Se, grazie al cielo, questo scontro ideologico non sfociò mai in una guerra mondiale, ma, al massimo, in conflitti periferici, come nel caso della Corea o del Vietnam, tuttavia esso scatenò in Italia una piccola guerra generazionale: una stagione di ribellismi e di ribellioni che, oggi, definiamo semplicemente “Sessantotto”, ma che si protrasse a lungo, con una scia di violenze e di morti che, se pure incomparabilmente minori per numero rispetto ad una guerra tradizionale, pure segnarono profondamente l’unità nazionale e il tasso di umanità del nostro Paese. Poi, come per la fine di un incubo, anche la stagione delle ideologie si esaurì: il sogno delirante del comunismo sovietico si infranse contro la realtà dell’economia globale, costringendo i leader comunisti ad ammettere il proprio fallimento e ad avviarsi ad una progressiva regressione del totalitarismo, mentre la formidabile impostura degli opposti estremismi, un poco alla volta, smise di essere di stretta attualità, per consegnarsi alla storia.

★ ★ ★ ★ ★ ★ ★

## Consegna
Prosegui il brano sul Sessantotto e sulla fine delle ideologie, riprendendo subito dopo la sua ultima frase.

## Dati forniti
★ ★ ★ ★ ★ ★ ★

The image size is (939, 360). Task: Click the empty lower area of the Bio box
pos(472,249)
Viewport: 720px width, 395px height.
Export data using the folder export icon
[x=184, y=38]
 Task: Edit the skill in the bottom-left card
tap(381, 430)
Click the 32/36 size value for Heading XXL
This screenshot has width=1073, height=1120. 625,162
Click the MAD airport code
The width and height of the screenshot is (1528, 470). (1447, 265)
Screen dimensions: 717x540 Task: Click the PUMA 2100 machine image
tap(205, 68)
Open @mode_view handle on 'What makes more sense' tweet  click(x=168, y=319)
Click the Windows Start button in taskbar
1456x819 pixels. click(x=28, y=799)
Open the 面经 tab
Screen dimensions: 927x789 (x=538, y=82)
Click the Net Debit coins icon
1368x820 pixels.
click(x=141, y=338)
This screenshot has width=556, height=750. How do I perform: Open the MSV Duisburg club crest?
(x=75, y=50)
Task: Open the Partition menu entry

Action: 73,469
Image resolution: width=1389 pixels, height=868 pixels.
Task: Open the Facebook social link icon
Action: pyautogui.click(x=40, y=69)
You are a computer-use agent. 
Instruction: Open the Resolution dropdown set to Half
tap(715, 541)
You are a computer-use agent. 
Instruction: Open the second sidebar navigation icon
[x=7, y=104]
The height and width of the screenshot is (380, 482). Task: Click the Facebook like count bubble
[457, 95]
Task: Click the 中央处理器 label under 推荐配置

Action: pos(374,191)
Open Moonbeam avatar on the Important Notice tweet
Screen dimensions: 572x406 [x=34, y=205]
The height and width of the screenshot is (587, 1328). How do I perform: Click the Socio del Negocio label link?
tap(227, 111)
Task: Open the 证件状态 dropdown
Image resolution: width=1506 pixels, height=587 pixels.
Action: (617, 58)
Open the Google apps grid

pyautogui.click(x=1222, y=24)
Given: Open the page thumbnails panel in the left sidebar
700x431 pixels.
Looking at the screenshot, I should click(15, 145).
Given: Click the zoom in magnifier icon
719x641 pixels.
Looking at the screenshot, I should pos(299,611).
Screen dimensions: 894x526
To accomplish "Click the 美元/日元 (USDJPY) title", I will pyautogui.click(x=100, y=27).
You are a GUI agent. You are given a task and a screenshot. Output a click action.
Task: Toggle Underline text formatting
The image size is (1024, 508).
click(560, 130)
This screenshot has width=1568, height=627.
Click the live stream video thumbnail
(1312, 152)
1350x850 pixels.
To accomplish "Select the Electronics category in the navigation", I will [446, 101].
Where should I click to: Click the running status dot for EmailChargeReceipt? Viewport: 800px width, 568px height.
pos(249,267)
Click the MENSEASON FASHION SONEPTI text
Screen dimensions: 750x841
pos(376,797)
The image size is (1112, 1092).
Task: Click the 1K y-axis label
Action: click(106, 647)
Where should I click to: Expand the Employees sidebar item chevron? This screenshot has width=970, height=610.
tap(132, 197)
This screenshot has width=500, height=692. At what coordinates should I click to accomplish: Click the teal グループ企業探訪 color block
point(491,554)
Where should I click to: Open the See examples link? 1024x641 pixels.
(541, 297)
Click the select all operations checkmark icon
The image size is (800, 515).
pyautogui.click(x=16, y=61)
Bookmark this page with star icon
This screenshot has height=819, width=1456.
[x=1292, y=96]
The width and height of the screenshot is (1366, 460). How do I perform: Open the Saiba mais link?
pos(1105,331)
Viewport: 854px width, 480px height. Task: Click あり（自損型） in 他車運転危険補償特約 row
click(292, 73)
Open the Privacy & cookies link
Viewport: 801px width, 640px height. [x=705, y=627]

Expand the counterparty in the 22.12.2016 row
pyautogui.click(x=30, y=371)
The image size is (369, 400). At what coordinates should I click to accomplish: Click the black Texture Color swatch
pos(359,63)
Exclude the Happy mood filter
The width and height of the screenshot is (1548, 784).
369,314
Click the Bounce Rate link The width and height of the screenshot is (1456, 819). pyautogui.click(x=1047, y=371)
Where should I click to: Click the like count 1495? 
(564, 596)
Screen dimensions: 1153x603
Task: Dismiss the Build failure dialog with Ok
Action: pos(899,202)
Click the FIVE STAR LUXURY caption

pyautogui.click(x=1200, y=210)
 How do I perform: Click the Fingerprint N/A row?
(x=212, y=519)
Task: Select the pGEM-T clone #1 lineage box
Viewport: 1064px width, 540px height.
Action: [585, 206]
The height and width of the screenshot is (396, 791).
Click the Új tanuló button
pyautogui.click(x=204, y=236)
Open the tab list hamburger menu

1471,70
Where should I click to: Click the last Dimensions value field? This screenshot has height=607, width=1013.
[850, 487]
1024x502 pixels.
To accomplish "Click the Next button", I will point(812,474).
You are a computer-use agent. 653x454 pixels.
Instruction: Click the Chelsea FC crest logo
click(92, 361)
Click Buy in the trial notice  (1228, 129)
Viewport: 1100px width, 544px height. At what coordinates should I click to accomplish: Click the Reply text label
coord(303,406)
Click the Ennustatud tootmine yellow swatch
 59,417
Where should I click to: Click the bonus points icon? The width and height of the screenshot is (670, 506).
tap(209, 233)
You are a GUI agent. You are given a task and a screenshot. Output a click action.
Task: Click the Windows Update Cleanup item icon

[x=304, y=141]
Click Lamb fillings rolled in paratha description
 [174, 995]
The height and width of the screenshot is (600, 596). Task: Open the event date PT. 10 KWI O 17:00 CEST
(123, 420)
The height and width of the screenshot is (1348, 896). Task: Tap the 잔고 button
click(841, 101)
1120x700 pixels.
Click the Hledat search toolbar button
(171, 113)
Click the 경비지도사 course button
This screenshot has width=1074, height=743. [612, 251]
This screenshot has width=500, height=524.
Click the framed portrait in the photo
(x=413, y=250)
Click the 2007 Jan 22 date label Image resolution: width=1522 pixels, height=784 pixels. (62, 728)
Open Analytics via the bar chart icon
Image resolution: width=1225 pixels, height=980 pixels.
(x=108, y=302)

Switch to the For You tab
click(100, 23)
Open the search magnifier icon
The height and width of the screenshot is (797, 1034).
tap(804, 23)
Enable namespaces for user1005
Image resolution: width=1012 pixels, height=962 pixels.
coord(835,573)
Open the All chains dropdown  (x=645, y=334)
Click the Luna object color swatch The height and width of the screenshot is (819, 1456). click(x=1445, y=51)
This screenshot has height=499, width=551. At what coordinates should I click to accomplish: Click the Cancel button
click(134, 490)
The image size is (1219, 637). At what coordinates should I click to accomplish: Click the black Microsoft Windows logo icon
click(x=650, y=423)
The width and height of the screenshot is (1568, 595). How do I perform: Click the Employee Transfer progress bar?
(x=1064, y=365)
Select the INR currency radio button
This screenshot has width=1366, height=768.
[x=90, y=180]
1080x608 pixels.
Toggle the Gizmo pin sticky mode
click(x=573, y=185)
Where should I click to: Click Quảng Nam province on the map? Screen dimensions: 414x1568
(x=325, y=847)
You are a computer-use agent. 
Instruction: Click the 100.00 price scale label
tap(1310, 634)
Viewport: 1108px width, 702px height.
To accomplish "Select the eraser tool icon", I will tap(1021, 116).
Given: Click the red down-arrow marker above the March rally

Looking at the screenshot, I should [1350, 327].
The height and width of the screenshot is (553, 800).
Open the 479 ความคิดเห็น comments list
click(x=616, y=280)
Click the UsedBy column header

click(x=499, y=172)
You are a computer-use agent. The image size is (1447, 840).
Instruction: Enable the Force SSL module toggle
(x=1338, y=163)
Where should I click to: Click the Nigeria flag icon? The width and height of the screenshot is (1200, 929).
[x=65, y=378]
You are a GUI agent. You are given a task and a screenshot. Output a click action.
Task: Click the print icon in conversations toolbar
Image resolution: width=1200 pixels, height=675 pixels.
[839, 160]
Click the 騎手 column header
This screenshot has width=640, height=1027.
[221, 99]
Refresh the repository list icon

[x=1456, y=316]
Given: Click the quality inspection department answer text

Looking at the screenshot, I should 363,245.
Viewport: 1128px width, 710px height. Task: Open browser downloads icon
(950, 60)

★ ★ ★ ★ ★ ★ ★

## Risposta attesa
Eppure, oggi, una parte di quest’odio, qualche scampolo di disumanità, tracce minuscole dei lager e dei gulag continuano ad esistere: il mondo democratico a qualcuno dà ancora fastidio, incredibilmente. Per questo, io giungo a sostenere che, alla luce della mia esperienza di storico e di uomo, vi sono atteggiamenti che qualcuno si ostina a definire politici e che, viceversa, sono semplicemente delle patologie: delle vere e proprie malattie mentali. Intendiamoci, gli estremismi sono sempre esistiti, nell’età moderna: io non sto parlando di posizioni estreme, sia sul versante reazionario che su quello anarco-libertario. Io parlo di una forma di demenza di quelle che necessitano di una cura specifica in regime di TSO. Perché non saprei in quale altro contesto collocare, ad esempio, l’atteggiamento di un sedicente democratico che, in nome della democrazia, pretenderebbe che avessero diritto di parola in pubblici consessi solo ed esclusivamente coloro i quali la pensino come lui o facciano pubblica dichiarazione di condividere la sua visione del mondo e della storia, se non in quello delle aberrazioni psichiche.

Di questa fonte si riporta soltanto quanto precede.